SS: I don't believe in non-entrepreneurs -- it is like saying non-scientists. Everyone can learn what is scientific and even how to be scientific without choosing to become scientists. I believe that about entrepreneurship. But we do not educate everyone in entrepreneurship the way we educate everyone in science. Hence confusions like the question of "non-entrepreneurs."

I think everyone should be taught entrepreneurship. And successes/failures are neither the only nor even the most useful sources of learning about entrepreneurship, just as inventions are not the only sources of scientific knowledge. There is a "method" to entrepreneurship analogous to the scientific method and that is what we should be teaching everyone, whether they choose to become entrepreneurs or not.

YS: How can the spirit of creativity and inquiry be kept alive for years to come?

SS: This seems more like a question for philosophers and sages than a question about entrepreneurship! I think the answer from entrepreneurship is "action" - continue to act creatively and act curiously and skeptically -- that is the only way to keep the creative and inquiring neurons in the brain alive and kicking.

YS: How should people and companies find that optimum balance between productivity and innovation?

SS: Is there an optimum balance? I am more of a proponent of satisficing. Aim for enough productivity to keep the bills paid and enough innovation to develop the next source of productive income. I am not a big proponent of "innovate or die." I know companies that are productive and endure for decades, being profitable year after year for all their stakeholders making pretty mundane things like car mats or dental floss or papad.

YS: What changes are you seeing in the roles of investors and angels in the entrepreneurial boom?

SS: Data show that most investors have a lower hit rate than the startup population as a whole. I think investors could do more if they were better listeners, not to money but to the entrepreneurial method. At the moment, however, money talks and it talks too loudly. Consider the fact that most Inc 500 companies don't take any outside money. Even more surprisingly, most companies that go public are not VC backed.

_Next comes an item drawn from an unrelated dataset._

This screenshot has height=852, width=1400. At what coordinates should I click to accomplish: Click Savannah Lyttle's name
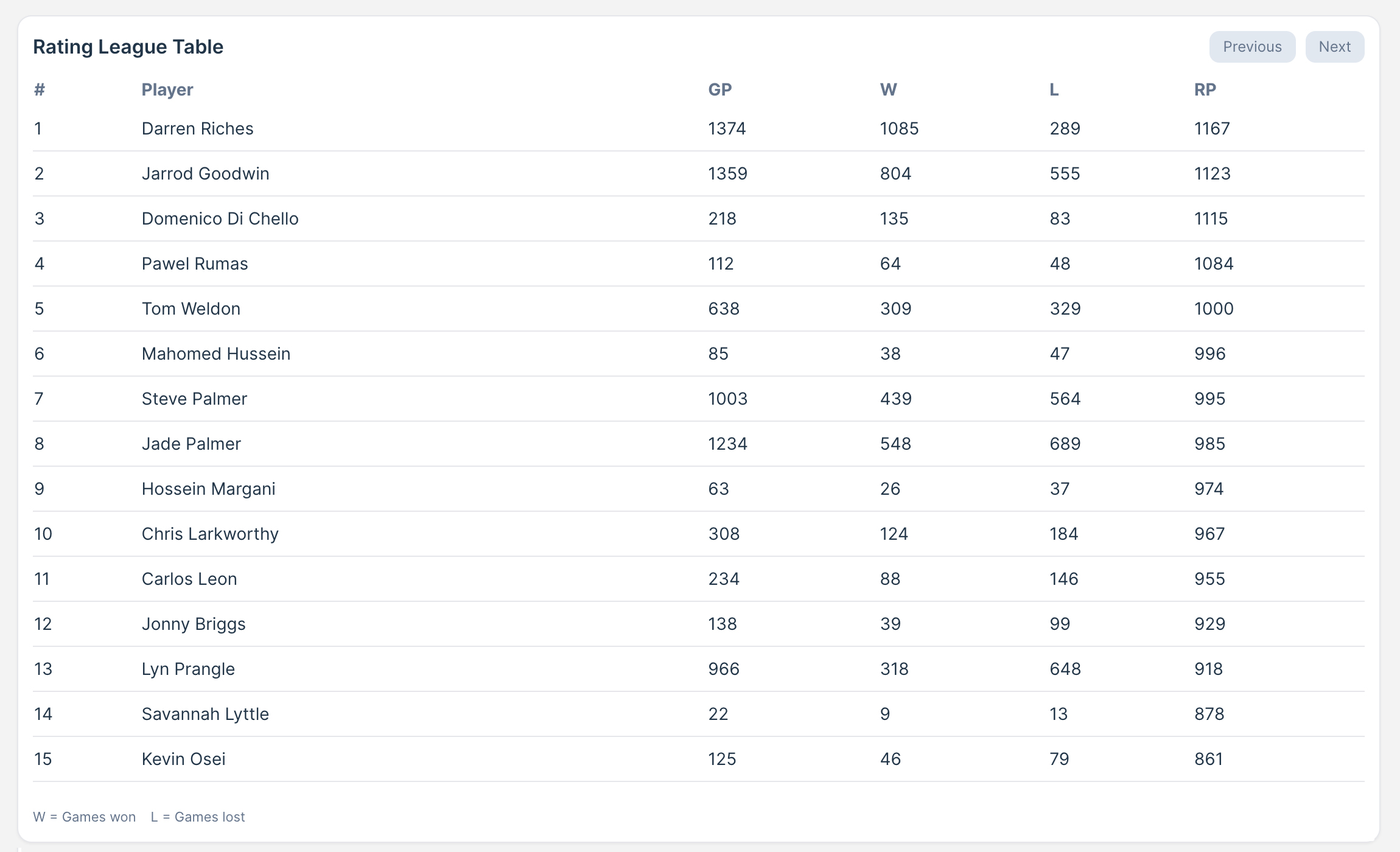click(205, 714)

YS: How is your work on effectuation being received by academics and industry and what are some new theoretical and practical fronts emerging in this field?

SS: Very well - better than I could have anticipated. The community is beginning to fill out amazing details at both the micro and macro ends of this research. For example, we are beginning to understand the fundamental actionable unit on which novices can practice effectuation and learn the lessons of expert entrepreneurs - they ASK; be it asking for advice or resources or getting other people to ask to be part of their venture, and so on.

We are also beginning to develop a much deeper understanding of equity relationships not only between investors and entrepreneurs but between entrepreneurs and all their stakeholders (employees, suppliers, local community, corporate partners) and also understand equity beyond financial terms - including emotional/psychic and socio-cultural ownership. At the macro end, we are beginning to develop ideas around the entrepreneurial method as I mentioned earlier and around entrepreneurship education for all and not only potential entrepreneurs.

YS: What is your parting advice to the startups and innovators in our audience?

SS: I haven't met them yet and hope never to part from them! But here is a sound byte summary of what I have been learning over the years. The future is not out there to be "found" - your job is to make it with whatever you have at hand - hopefully multiple futures for many different kinds of people and life experiences. The entrepreneurial method is a method for making new worlds just as the scientific method is a method of understanding existing ones.